Dr. Wesley Schultz, a social psychologist at CSUSM, said past research has shown such pledges can reduce water consumption.
“When a person makes a commitment there’s a strong tendency for them to follow through on that, as opposed to just receiving information, and not doing anything actively to support it,” Schultz said.
Many of the studies in conservation psychology have looked at curbside recycling. In non-recycling households, recycling increased substantially for those who made a commitment, according to research.
The CSUSM study projects water use will drop by an additional 10 percent at the “commitment households” when compared to the homes receiving only a list of restrictions. To gauge whether this comes to pass, researchers will analyze the two groups’ water use, going back two years and then up to a year from now.
Schultz is among a number of experts who employ psychology to convince people to conserve water and other natural resources.
“There’s around 30 years of research on this topic, because as water availability ebbs and flows, utility companies become more or less interested,” Schultz said. And interest is certainly high right now given the severity of the drought, he added.
Once the study wraps up, the Olivenhain water district will have valuable input on how to tailor its drought messaging, including mailings, fliers and online communications.
“What we’re looking at is how to best communicate with people about the drought, water restrictions and the importance of conservation,” Schultz said. He added the study will be published to help improve other water districts’ outreach.
In May, the district’s board approved $48,191 to fund the study. Initial results will be presented to the board sometime in the fall.
Joey Randall, customer services manager with the Olivenhain water district, said the study is part of the district’s plan to achieve the 32 percent drop.
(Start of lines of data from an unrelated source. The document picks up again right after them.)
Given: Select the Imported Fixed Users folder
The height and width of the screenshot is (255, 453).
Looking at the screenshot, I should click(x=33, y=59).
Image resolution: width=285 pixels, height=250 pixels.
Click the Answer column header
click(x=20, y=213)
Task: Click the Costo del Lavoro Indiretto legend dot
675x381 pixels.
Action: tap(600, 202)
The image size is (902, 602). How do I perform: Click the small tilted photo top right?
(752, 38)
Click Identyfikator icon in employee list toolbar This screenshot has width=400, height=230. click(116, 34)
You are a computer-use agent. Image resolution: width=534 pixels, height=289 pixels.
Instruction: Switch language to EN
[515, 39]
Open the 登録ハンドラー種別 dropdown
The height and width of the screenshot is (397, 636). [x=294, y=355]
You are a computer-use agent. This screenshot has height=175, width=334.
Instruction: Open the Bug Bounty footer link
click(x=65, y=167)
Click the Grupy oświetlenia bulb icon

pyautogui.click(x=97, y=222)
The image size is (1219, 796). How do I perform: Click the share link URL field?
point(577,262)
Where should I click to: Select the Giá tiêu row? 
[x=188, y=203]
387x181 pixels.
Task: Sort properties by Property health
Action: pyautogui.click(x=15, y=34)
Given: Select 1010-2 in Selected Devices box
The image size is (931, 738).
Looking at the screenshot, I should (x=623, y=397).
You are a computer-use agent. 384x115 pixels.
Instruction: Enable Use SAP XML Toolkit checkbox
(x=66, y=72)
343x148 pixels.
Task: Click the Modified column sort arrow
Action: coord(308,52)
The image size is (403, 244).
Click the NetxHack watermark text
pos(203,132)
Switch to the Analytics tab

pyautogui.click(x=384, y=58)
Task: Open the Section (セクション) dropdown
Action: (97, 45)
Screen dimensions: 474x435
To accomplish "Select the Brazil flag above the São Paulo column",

Beyond that, the hope is that it sparks long-term behavioral changes, he added.
The State Water Control Board in May mandated that water agencies meet reduction figures, or they could be hit with steep fines. In response, the district stepped up enforcement of drought rules, such as the prohibition on watering landscaping more than two days per week.
“We’d rather garner compliance through education,” Randall said.
Along similar lines, instead of focusing on potential penalties, Randall said the study’s messaging is all about positive reinforcement.
“It’s the philosophy behind our messaging, meaning we really are trying to promote positive reinforcement that people as a team, as a whole, as a society, are moving toward conservation,” Randall said.
This isn’t the first time the district has turned to CSUSM researchers to figure out what motivates people to conserve. In 2009, 100 families in the district took part in a study that found receiving real-time feedback on water use leads people to cut back.
Schultz said given the findings, more water districts might want to consider investing in “smart meters,” which allow customers to closely monitor their water use.
From the district’s perspective, the 2009 study’s behavior-based approach reduced water use among the highest water users in the study by 11 percent. In light of the statewide regulations and the need to conserve, the district reached out to the university again.
The Olivenhain district includes 20,000 households and covers the eastern half of Encinitas, parts of Carlsbad, Elfin Forest and 4S Ranch.
Christine Jaeger, a graduate student at CSUSM, handed out door hangers with an intern team the morning of July 22 in Carlsbad.
“The main idea is that the message is structured in such a way that it’s not just a pile of information,” said Jaeger, who will evaluate and report project results. “It’s information that’s obtainable — things that people can put into practice.”